## QUOTED PASSAGE
%%
Quote from: JP on 05/06/2010 04:26:28
Before someone goes out and spends money on a book that's been poorly reviewed, I would suggest they read up on it. This seems like a pretty good review: http://www.ams.org/notices/200707/tx070700861p.pdf
I'm afraid it isn't. Stachel muddies the water and evades the essential point in order to defend an unsupported position via circular argument.

Quote from: JP on 05/06/2010 04:26:28
Also, you certainly have very little evidence for telling people that the mainstream view of time is "wrong."
I've given ample evidence in Time Explained. If you disagree, try to show where the evidence I offer is incorrect.   

Quote from: JP on 05/06/2010 04:26:28
What you're claiming is philosophy with no mathematics to back it up. Science is about making predictions and observations...
As I've said, the mathematics is unchanged. And it certainly isn't philosophy, it's phenomenology. Because science is about observations, and there are no observations whatsoever to support the idea that time flows or that we travel through it. If you beg to differ, I challenge you to offer some. 

Quote from: JP on 05/06/2010 04:26:28
The validity of a theory is based on how well it seems to model reality and how well it matches experiments. Your philosophy doesn't offer any predictions, so it isn't science.  It's not even clear that it's consistent with the mainstream view of time as a dimension of space-time. Therefore, claiming that your philosophy is a scientific fact supported by evidence is misleading.
%%
## PROVIDED MATERIAL
%%
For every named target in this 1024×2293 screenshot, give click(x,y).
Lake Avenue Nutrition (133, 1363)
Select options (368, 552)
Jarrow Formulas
%%
## WORK TO DO
1 > In the forum exchange, what does the reply say the position is instead of philosophy?
2 > Swap "phenomenology" for "empirical description" and write out the part of the forum exchange that begins at the words "As I've said, the" and stops after "evidence is misleading.".
The listing has no role here.

## ANSWER SET
1 > Phenomenology.

2 >
As I've said, the mathematics is unchanged. And it certainly isn't philosophy, it's empirical description. Because science is about observations, and there are no observations whatsoever to support the idea that time flows or that we travel through it. If you beg to differ, I challenge you to offer some. 

Quote from: JP on 05/06/2010 04:26:28
The validity of a theory is based on how well it seems to model reality and how well it matches experiments. Your philosophy doesn't offer any predictions, so it isn't science.  It's not even clear that it's consistent with the mainstream view of time as a dimension of space-time. Therefore, claiming that your philosophy is a scientific fact supported by evidence is misleading.